The sufficient statistic for \(\beta_{jk}\) is \(\sum_{i=1}^{N}x_{ik}y_{ij}\). In particular, for the intercept \(\beta_{j1}\), it is \(\sum_{i=1}^{N}y_{ij}\), which is the total number of observations in category \(j\).

The partial derivatives are

\[ {\frac{\partial\ell(\boldsymbol{\beta},\boldsymbol{y})}{\partial\beta_{jk}}=\sum_{i=1}^{N}x_{ik}y_{ij}-\sum_{i=1}^{N}\left[\frac{x_{ik}\exp\left(\boldsymbol{x}_i ^\top \boldsymbol{\beta} _{j}\right)}{1+\sum_{h=1}^{c-1}\exp\left(\boldsymbol{x} _i^\top \boldsymbol{\beta} _{h}\right)}\right]=\sum_{i=1}^{N}x_{ik}\left(y_{ij}-\pi_{ij}\right)} \]

for \(j=1, \ldots, c-1\) and \(k=1\ldots,p\)

So the score equations are

\[ \sum_{i=1}^{N}x_{ik}y_{ij}=\sum_{i=1}^{N}x_{ik}\pi_{ij} \]

for \(j=1, \ldots, c-1\) and \(k=1\ldots,p\).

Again, the score equations equate the sufficient statistics to their expected value.

Computation

We derive the Hessian matrix.

Note that for two coefficients \(\beta_{jk}\) and \(\beta_{jh}\) in \(\boldsymbol{\beta}_{j}\),

\[ {\frac{\partial^{2}\ell(\boldsymbol{\beta},\boldsymbol{y})}{\partial\beta_{jk}\partial\beta_{jl}}=-\sum_{i=1}^{N}x_{ik}x_{il}\pi_{ij}\left(1-\pi_{ij}\right)} \]

for categories \(j\ne h\),

\[ {\frac{\partial^{2}\ell(\boldsymbol{\beta},\boldsymbol{y})}{\partial\beta_{jk}\partial\beta_{hl}}=\sum_{i=1}^{N}x_{ik}x_{il}\pi_{ij}\pi_{ih}} \]

So the Fisher Information matrix consists of \((c-1)^{2}\) blocks of size \(p\times p\),

\[ {-\frac{\partial^{2}\ell(\boldsymbol{\beta},\boldsymbol{y})}{\partial\boldsymbol{\beta}_{j}\partial\boldsymbol{\beta}_{h}^{\mathrm{\top}}}=\sum_{i=1}^{N}\pi_{ij}\left[\mathbb{I}\left\{ j=h\right\} -\pi_{ij^{\prime}}\right]\boldsymbol{x}_{i}^{\top}\boldsymbol{x}_{i}} \]

The Hessian is negative-definite, so the log-likelihood function is concave and has a unique maximum.
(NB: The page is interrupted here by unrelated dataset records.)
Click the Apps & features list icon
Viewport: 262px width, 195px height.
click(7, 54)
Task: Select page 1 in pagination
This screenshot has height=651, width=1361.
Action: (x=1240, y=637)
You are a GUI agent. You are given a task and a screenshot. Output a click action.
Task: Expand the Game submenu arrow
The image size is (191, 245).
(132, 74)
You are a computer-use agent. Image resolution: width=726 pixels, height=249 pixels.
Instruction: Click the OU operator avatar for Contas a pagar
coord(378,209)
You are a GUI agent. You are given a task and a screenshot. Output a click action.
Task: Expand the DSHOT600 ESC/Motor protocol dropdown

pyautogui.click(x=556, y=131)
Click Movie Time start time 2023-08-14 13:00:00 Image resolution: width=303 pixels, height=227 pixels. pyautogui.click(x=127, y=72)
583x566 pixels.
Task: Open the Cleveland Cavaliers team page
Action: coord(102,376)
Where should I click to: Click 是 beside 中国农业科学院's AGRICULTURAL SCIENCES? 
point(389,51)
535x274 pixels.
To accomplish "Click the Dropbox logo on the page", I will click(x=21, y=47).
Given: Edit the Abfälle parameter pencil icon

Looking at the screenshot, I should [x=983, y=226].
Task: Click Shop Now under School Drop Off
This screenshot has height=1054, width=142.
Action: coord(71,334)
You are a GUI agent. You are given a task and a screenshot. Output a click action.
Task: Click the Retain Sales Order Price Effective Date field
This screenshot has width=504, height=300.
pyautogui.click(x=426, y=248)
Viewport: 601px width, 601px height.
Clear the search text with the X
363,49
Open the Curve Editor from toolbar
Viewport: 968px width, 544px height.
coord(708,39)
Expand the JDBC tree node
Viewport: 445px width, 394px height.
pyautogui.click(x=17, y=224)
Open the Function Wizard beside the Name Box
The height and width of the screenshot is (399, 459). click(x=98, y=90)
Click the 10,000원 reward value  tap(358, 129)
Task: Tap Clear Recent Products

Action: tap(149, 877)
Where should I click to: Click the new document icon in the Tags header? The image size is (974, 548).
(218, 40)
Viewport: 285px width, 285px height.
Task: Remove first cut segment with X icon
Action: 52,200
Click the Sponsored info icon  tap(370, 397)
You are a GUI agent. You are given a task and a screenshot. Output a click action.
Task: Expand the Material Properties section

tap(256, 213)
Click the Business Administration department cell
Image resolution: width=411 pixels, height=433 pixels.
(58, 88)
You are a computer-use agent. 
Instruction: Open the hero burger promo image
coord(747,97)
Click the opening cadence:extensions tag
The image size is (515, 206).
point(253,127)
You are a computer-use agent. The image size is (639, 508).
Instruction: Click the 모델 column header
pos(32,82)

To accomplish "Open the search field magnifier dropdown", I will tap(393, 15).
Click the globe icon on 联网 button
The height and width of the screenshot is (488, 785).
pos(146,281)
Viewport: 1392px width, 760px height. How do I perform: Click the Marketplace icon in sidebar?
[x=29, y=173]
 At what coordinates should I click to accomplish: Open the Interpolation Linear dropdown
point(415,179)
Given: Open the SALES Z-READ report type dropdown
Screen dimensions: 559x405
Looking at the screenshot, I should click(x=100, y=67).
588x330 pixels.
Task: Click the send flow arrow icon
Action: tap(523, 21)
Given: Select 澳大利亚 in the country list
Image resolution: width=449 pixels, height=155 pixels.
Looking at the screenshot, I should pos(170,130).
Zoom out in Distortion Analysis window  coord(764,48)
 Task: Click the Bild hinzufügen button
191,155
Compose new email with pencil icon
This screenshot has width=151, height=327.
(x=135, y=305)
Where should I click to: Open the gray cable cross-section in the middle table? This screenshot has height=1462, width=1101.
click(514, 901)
The observed and expected information are identical, so the Newton-Raphson method is equivalent to Fisher scoring for finding the ML parameter estimates, a consequence of the link function being the canonical one. Convergence is usually fast unless at least one estimate is infinite or does not exist (see Note 6.2).

Hypothesis Testing

Test the Effect of \(x_{k}\)

To test the effect of the \(k\)-th covariate is to test all the coefficients of it, namely \(\beta_{jk}\) for category \(j=1,2,\ldots,{c-1}\). There are \(k\) constraints

\[ {H_{0}:\beta_{1k}=\beta_{2k}=\cdots=\beta_{c-1,k}=0} \]

The likelihood ratio test can be applied, with \(df=c-1\). The likelihood-ratio test statistic equals the difference in the deviance values for comparing the models.

Deviance

We will use grouped data for summary of goodness-of-fit. Now \(\boldsymbol{y}_{i}\sim\frac{1}{n_{i}} \operatorname{Multinomial} (n_{i},\boldsymbol{\pi}_{i})\). That is, \(y_{ij}\) is the proportion of the observations in category \(j\).

The deviance compares log-likelihood of a fit \(\left\{ \hat{\pi}_{ij}\right\}\) and the saturated model \(\left\{ \tilde{\pi}_{ij}=y_{ij}\right\}\), which is

\[ {D(\boldsymbol{y},\hat{\boldsymbol{\mu}})=2\sum_{i=1}^{N}\sum_{j=1}^{c}n_{i}y_{ij}\log\frac{n_{i}y_{ij}}{n_{i}\hat{\pi}_{ij}}}\sim\chi^2_{df} \]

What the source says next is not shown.